_Activity_
When the line containing "Image resolution: width=915" appears in the entries below, begin printing there and stop after the line containing "The width and height of the screenshot is (265, 238)."; print each of those lines exactly and no other line.

Stored records:
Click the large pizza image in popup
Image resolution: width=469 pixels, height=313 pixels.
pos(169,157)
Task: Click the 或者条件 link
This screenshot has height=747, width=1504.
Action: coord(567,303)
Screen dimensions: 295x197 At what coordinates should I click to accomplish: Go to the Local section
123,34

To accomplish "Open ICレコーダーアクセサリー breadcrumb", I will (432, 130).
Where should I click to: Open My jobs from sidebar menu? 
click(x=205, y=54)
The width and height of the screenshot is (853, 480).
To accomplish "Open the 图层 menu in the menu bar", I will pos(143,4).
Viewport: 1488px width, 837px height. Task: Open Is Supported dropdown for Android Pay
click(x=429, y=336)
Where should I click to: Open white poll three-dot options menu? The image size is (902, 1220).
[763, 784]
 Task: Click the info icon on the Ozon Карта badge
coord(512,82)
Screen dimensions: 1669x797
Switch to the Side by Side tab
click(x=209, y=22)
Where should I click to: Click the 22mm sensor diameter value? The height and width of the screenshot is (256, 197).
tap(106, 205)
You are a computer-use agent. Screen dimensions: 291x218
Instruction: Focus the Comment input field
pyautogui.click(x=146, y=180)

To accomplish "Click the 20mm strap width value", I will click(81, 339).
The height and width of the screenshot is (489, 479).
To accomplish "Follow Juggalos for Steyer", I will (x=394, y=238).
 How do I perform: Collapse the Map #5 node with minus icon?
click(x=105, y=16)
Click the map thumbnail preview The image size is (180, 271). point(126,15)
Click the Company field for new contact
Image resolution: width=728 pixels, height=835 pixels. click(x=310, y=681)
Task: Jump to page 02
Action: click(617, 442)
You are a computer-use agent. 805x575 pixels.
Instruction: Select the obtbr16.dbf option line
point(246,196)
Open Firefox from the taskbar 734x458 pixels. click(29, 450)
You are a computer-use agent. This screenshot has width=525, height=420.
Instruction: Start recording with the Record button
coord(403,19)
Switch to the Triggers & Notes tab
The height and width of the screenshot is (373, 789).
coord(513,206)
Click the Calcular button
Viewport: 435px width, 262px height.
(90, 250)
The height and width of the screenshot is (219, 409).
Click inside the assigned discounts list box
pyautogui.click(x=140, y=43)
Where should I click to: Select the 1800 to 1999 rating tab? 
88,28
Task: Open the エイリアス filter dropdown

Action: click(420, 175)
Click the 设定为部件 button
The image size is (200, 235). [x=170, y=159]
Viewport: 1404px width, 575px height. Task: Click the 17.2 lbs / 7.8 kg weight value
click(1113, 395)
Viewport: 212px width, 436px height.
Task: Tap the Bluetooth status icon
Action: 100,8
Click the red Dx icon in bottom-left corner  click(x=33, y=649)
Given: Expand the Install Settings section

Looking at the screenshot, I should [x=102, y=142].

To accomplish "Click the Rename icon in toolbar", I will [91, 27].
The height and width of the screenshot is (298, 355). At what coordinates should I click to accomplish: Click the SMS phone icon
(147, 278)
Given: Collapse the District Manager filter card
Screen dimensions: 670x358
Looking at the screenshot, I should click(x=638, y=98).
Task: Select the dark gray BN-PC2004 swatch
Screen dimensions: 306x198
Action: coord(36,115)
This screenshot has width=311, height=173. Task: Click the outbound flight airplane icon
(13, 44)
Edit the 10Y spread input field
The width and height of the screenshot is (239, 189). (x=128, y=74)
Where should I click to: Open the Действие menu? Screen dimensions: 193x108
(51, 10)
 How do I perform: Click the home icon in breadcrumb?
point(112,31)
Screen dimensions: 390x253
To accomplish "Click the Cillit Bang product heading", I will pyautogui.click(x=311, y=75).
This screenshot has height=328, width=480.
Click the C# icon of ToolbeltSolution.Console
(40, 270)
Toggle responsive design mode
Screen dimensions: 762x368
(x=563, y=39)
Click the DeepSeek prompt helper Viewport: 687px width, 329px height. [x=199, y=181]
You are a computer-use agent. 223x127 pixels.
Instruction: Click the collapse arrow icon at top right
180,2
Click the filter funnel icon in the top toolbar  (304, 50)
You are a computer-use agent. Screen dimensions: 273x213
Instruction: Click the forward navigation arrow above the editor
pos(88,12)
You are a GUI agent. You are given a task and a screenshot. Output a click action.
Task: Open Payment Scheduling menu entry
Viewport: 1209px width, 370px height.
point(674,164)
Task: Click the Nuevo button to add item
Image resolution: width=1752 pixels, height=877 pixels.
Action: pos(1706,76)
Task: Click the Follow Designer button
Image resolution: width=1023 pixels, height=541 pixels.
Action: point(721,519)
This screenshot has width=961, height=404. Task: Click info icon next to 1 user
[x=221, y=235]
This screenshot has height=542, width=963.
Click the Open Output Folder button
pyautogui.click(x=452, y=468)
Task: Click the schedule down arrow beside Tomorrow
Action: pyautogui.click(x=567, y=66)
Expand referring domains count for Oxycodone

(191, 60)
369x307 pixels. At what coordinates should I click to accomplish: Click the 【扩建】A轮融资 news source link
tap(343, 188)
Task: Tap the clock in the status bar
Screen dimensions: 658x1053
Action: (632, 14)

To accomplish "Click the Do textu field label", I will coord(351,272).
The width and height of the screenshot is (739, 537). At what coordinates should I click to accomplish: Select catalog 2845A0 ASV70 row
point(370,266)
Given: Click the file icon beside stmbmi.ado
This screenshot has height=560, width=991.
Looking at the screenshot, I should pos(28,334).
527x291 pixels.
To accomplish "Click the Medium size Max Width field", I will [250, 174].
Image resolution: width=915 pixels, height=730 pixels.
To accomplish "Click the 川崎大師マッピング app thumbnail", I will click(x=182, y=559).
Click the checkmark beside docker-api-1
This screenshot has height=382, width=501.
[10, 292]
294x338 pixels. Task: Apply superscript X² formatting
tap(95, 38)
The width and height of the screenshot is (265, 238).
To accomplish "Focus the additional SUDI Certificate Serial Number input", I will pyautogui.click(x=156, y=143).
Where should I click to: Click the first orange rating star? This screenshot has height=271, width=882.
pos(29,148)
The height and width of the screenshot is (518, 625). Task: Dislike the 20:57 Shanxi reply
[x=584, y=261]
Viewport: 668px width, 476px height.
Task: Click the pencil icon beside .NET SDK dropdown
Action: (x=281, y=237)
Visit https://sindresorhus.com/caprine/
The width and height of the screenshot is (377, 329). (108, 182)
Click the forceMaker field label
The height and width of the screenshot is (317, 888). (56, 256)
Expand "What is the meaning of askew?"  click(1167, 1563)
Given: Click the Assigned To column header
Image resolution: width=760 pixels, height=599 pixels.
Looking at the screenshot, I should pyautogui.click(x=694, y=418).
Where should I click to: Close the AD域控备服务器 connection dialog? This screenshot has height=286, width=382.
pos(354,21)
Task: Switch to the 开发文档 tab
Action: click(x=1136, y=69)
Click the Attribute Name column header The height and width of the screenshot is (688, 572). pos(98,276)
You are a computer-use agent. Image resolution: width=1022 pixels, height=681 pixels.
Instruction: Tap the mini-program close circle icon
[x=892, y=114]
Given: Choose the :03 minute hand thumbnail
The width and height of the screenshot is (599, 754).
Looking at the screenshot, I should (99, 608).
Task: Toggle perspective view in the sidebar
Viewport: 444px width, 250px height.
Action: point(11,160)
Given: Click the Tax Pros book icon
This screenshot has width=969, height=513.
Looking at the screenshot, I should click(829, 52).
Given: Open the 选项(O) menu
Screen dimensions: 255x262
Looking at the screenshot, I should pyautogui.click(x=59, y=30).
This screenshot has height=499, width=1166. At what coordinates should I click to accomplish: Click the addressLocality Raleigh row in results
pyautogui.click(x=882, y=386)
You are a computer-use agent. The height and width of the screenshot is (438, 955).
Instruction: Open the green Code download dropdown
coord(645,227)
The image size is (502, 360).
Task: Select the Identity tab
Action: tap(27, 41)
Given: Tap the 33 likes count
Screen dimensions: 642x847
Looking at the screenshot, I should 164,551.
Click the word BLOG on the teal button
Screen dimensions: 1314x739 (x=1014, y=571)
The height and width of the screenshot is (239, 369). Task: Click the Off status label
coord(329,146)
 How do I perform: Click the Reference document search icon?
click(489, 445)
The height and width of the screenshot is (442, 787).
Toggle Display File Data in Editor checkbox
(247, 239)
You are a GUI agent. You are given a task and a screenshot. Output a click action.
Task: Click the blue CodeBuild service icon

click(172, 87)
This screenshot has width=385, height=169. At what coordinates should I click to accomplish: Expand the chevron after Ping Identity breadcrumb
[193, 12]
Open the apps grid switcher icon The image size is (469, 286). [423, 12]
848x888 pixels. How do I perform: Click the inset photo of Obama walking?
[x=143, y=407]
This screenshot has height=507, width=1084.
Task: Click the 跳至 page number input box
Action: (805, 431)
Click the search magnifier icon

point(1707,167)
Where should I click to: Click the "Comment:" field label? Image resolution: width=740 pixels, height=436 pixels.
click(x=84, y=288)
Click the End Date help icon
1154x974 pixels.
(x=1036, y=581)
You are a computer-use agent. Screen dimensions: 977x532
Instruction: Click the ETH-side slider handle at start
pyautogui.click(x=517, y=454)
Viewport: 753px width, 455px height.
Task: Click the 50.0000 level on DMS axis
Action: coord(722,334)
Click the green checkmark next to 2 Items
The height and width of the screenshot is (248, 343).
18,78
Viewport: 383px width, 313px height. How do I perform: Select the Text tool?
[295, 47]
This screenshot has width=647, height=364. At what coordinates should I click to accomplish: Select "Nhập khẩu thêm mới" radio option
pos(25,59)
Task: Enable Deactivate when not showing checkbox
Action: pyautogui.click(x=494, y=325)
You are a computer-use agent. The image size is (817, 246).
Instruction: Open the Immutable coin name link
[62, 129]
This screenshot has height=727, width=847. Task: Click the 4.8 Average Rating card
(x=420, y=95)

_Your response_
Image resolution: width=915 pixels, height=730 pixels.
To accomplish "Click the 川崎大師マッピング app thumbnail", I will click(x=182, y=559).
Click the checkmark beside docker-api-1
This screenshot has height=382, width=501.
[10, 292]
294x338 pixels. Task: Apply superscript X² formatting
tap(95, 38)
The width and height of the screenshot is (265, 238).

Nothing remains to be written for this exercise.